Date/Time: noon-1pm ET (11am - 12pm CT) on February 8 (Wednesday)
Recorded video:
https://drive.google.com/file/d/1yPpUdikMAWbKoFZB6id5YUPRzsei4wUx/view?usp=sharing
Speaker: Dr. Hyunseung Kang (University of Wisconsin-Madison)
Title: Assumption-Lean Analysis of Cluster Randomized Trials in Infectious Diseases for Intent-to-Treat Effects and Network Effects
Abstract: Cluster randomized trials (CRTs) are a popular design to study the effect of interventions in infectious disease settings. However, standard analysis of CRTs primarily relies on strong parametric methods, usually mixed-effect models to account for the clustering structure, and focuses on the overall intent-to-treat (ITT) effect to evaluate effectiveness. The article presents two assumption-lean methods to analyze two types of effects in CRTs, ITT effects and network effects among well-known compliance groups. For the ITT effects, we study the overall and the heterogeneous ITT effects among the observed covariates where we do not impose parametric models or asymptotic restrictions on cluster size. For the network effects among compliance groups, we propose a new bound-based method that uses pretreatment covariates, classification algorithms, and a linear program to obtain sharp bounds. A key feature of our method is that the bounds can become narrower as the classification algorithm improves and the method may also be useful for studies of partial identification with instrumental variables.

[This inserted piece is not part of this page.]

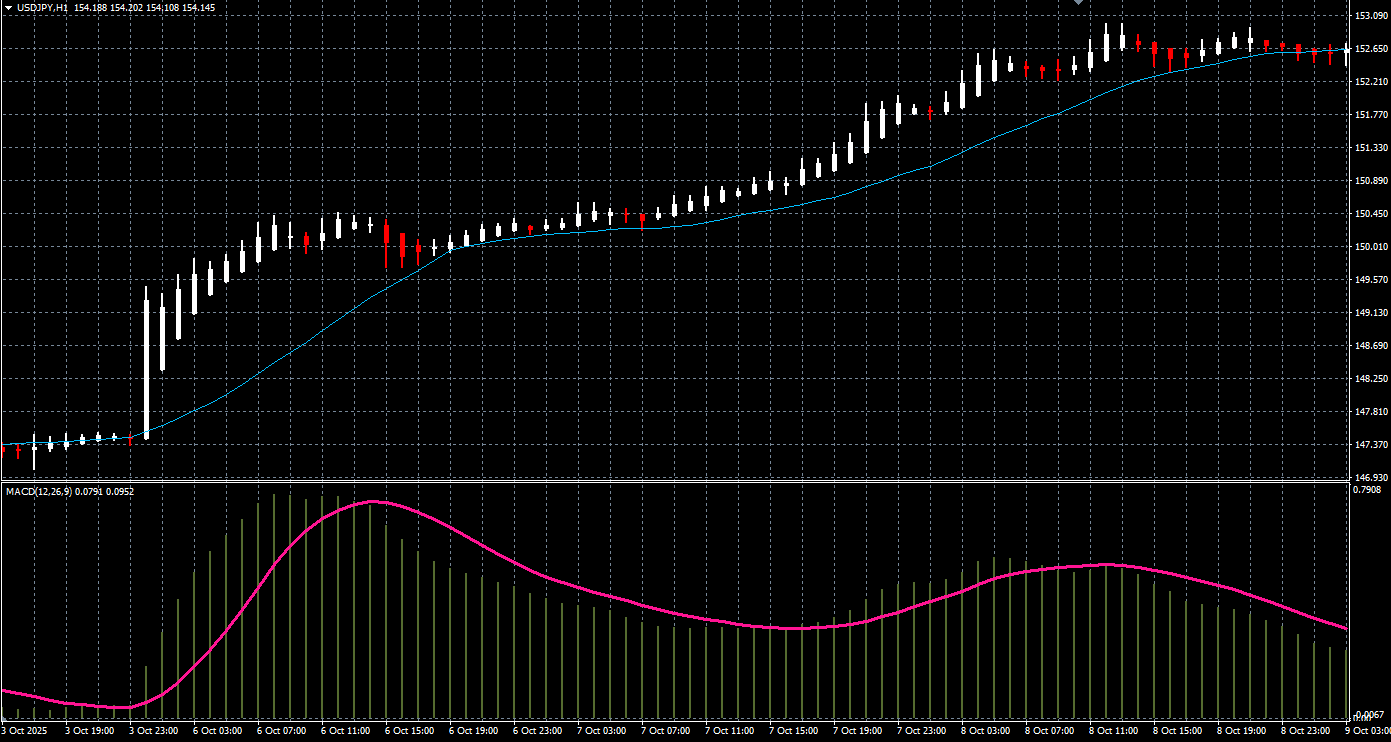Click the 8 Oct 11:00 time label
Viewport: 1391px width, 742px height.
click(x=1111, y=731)
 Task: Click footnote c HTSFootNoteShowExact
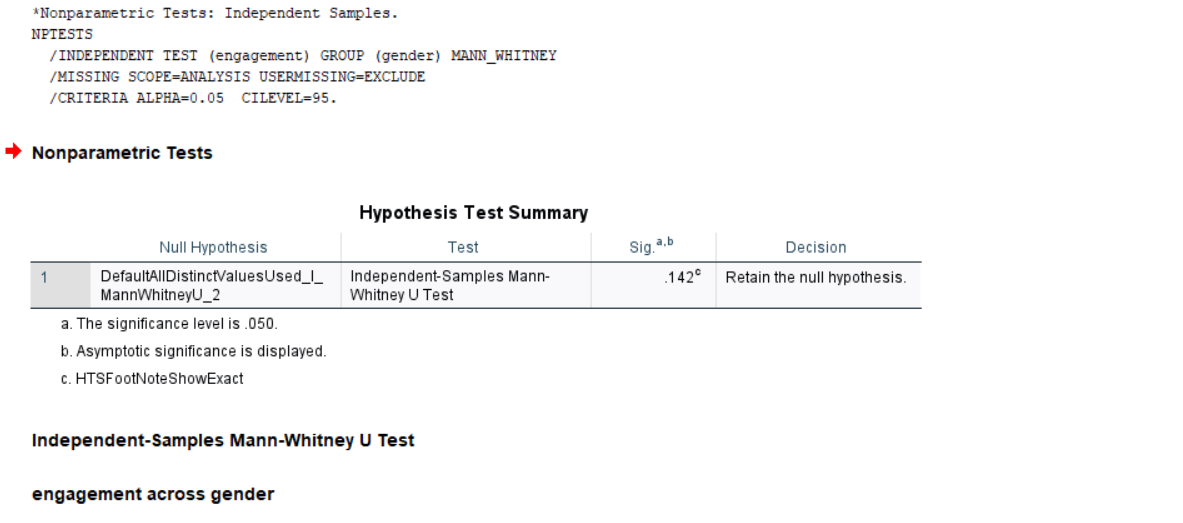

We conclude by reanalyzing a CRT studying the effect of face masks and hand sanitizers on transmission of 2008 interpandemic influenza in Hong Kong.
This is joint work with Chan Park (The Wharton School of Business, University of Pennsylvania)
Link to Paper:
https://www.tandfonline.com/doi/abs/10.1080/01621459.2021.1983437
The 15th KISS Webinar
We are pleased to announce that Dr. Wooseok Ha from UC Berkeley will give a talk at 5 pm (ET) on November 29. Please use the zoom link below to register for the KISS webinar. The webinar title and abstract are as follows. We look forward to seeing you all at the KISS webinar.
Date/Time: 5-6 pm ET (4-5pm CT) on November 29 (Tuesday)
Recorded video:
https://drive.google.com/file/d/1SdlO5SoVeZg07bLZZQXrqcwFrbCMYwS4/view?usp=sharing
After registering, you will receive a confirmation email containing information about joining the meeting.
Speaker: Dr. Wooseok Ha (UC Berkeley)
Title: Fast and flexible estimation of effective migration surfaces.
Abstract: An important feature in spatial population genetic data is often “isolation-by-distance,” where genetic differentiation tends to increase as individuals become more geographically distant. Recently, Petkova et al. (2016) developed a statistical method called Estimating Effective Migration Surfaces (EEMS) for visualizing spatially heterogeneous isolation-by-distance on a geographic map. While EEMS is a powerful tool for depicting spatial population structure, it can suffer from slow runtimes. In this talk, I will present a new method called Fast Estimation of Effective Migration Surfaces (FEEMS). FEEMS uses a Gaussian Markov Random Field in a penalized likelihood framework that allows for efficient optimization and output of effective migration surfaces. Further, the efficient optimization facilitates the inference of migration parameters per edge in the graph, rather than per node as in EEMS. When tested with coalescent simulations, FEEMS accurately recovers effective migration surfaces with complex gene-flow histories, including those with anisotropy. Applications of FEEMS to population genetic data from North American gray wolves show it to perform comparably to EEMS, but with solutions obtained orders of magnitude faster. Overall, FEEMS expands the ability of users to quickly visualize and interpret spatial structure in their data.